### EXTRAIT CHOISI:
····················
Mais, dans une mondialisation aujourd'hui perturbée par la concurrence entre grands blocs économiques et les tentations isolationnistes, une Europe qui protège, c'est aussi une Europe qui cesse d'être naïve dans le domaine commercial. Nous progressons sur ce sujet et je veux, à cet égard, saluer la décision du Conseil européen de se doter d'une nouvelle méthode de calcul des distorsions de marché résultant de l'intervention de l'État dans les pays tiers. S'agissant de la lutte contre la concurrence commerciale déloyale, nous veillerons à ce que la Commission fasse plein usage de ce nouvel instrument anti-dumping en vue, prioritairement, de défendre l'industrie européenne.
····················
### EXERCICES À RÉALISER:
a – Recopiez mot pour mot un passage de l'extrait sur la politique commerciale européenne : commencez aux mots "Mais, dans une" et arrêtez-vous après "défendre l'industrie européenne.".
b – D'après l'extrait sur la politique commerciale européenne, de quoi le Conseil européen a-t-il décidé de se doter ?
c – Rédigez la suite de l'extrait sur la politique commerciale européenne, à partir de sa dernière phrase.

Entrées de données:
····················
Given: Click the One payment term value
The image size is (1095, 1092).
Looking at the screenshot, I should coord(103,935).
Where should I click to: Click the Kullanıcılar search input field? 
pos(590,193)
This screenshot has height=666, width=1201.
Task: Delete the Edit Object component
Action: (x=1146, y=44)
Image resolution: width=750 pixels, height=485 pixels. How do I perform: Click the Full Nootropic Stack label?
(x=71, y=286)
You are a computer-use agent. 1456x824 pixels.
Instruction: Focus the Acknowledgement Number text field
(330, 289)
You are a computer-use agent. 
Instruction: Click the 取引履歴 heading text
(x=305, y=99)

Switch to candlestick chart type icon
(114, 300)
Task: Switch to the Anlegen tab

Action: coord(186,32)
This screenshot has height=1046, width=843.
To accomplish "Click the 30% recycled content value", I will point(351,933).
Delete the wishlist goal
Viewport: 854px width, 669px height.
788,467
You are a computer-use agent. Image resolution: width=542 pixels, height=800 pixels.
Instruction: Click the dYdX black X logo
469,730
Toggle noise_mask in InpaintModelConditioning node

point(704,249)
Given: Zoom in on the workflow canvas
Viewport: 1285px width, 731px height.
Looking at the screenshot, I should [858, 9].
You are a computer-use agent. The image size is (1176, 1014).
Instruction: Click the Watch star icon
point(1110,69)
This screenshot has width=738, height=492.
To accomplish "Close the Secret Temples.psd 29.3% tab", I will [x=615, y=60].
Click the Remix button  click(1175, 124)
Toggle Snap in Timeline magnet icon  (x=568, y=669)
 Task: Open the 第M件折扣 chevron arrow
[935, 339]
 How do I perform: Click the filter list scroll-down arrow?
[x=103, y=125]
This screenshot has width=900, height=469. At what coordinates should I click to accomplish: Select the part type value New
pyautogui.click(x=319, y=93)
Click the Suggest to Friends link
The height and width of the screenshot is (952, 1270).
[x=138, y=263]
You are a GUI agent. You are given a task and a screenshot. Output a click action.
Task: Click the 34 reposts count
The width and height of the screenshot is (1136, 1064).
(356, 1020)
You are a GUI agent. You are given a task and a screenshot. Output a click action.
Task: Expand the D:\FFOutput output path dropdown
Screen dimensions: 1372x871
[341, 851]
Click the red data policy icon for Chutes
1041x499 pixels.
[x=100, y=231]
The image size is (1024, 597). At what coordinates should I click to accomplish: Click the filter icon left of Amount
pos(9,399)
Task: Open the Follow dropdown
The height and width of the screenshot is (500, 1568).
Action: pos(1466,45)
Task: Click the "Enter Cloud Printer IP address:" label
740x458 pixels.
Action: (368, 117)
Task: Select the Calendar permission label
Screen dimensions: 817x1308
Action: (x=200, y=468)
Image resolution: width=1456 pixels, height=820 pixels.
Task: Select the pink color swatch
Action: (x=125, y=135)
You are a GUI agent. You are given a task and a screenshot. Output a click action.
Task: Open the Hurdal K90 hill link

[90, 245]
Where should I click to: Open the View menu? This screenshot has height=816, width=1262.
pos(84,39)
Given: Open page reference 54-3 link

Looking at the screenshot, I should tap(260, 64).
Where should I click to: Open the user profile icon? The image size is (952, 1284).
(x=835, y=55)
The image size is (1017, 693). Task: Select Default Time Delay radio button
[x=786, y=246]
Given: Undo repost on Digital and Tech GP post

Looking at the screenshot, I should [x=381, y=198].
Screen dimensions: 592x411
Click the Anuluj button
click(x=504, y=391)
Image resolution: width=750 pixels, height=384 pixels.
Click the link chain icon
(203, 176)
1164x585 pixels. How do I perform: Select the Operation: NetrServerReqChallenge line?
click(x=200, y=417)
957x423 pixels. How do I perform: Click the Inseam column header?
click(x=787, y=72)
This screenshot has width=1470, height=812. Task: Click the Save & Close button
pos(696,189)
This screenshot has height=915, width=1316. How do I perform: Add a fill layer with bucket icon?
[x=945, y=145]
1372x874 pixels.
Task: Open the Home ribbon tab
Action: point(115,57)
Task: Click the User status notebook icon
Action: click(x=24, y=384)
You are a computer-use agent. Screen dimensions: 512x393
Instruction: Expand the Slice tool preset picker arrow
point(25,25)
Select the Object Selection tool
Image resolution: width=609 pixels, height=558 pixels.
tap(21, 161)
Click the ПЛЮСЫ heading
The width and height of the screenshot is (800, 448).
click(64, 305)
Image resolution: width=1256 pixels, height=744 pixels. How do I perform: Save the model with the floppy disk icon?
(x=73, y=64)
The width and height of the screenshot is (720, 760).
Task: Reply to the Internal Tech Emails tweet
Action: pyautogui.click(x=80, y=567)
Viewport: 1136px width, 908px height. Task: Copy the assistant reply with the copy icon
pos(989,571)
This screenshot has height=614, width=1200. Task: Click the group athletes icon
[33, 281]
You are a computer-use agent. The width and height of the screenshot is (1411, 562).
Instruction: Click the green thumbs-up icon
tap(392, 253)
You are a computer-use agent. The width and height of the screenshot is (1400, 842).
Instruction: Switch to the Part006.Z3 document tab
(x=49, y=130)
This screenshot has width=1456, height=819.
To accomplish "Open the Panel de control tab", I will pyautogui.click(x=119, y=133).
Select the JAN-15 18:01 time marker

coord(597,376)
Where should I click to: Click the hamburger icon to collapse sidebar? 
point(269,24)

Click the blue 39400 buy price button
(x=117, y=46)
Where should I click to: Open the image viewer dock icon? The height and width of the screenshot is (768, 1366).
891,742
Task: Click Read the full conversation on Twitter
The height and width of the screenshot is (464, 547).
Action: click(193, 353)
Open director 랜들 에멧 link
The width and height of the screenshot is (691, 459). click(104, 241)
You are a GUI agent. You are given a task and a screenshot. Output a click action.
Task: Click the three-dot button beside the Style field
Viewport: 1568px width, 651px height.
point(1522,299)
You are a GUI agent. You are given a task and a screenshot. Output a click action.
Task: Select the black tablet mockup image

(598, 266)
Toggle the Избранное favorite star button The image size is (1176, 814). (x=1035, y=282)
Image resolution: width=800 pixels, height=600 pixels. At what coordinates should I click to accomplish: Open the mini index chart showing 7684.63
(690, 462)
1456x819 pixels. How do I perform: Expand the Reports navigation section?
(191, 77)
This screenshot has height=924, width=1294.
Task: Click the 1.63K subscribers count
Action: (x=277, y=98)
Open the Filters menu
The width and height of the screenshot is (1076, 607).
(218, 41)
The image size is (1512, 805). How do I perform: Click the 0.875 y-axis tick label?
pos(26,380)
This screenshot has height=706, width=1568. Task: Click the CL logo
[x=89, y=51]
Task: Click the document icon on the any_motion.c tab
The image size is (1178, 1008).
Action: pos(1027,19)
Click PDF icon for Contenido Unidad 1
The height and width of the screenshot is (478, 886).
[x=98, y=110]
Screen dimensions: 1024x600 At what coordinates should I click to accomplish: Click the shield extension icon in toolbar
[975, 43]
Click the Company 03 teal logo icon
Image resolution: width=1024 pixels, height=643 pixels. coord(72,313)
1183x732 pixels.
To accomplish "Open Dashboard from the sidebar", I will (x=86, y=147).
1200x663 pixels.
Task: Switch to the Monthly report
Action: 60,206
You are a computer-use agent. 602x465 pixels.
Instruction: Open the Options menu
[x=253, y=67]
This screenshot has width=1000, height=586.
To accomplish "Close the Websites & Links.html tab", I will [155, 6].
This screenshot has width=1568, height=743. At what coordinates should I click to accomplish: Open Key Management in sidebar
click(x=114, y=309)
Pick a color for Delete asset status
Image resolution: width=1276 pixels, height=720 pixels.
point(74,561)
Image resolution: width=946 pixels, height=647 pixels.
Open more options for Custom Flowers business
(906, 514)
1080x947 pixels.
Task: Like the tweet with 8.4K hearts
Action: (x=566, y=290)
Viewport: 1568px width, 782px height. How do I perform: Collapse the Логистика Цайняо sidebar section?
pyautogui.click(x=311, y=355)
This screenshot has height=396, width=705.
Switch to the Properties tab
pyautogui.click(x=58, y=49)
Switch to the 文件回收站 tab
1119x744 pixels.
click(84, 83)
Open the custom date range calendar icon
····················
### RÉPONSES AUX EXERCICES:
a –
Mais, dans une mondialisation aujourd'hui perturbée par la concurrence entre grands blocs économiques et les tentations isolationnistes, une Europe qui protège, c'est aussi une Europe qui cesse d'être naïve dans le domaine commercial. Nous progressons sur ce sujet et je veux, à cet égard, saluer la décision du Conseil européen de se doter d'une nouvelle méthode de calcul des distorsions de marché résultant de l'intervention de l'État dans les pays tiers. S'agissant de la lutte contre la concurrence commerciale déloyale, nous veillerons à ce que la Commission fasse plein usage de ce nouvel instrument anti-dumping en vue, prioritairement, de défendre l'industrie européenne.

b – D'une nouvelle méthode de calcul des distorsions de marché résultant de l'intervention de l'État dans les pays tiers.

c –
Plus largement, nous devons refonder la politique commerciale européenne. Les négociations commerciales ne peuvent plus être menées portes fermées ; elles doivent être transparentes. Elles ne peuvent plus concerner seulement les tarifs et les tonnages, mais garantir pleinement le respect des normes sanitaires et environnementales, et contribuer à la lutte contre le dérèglement climatique.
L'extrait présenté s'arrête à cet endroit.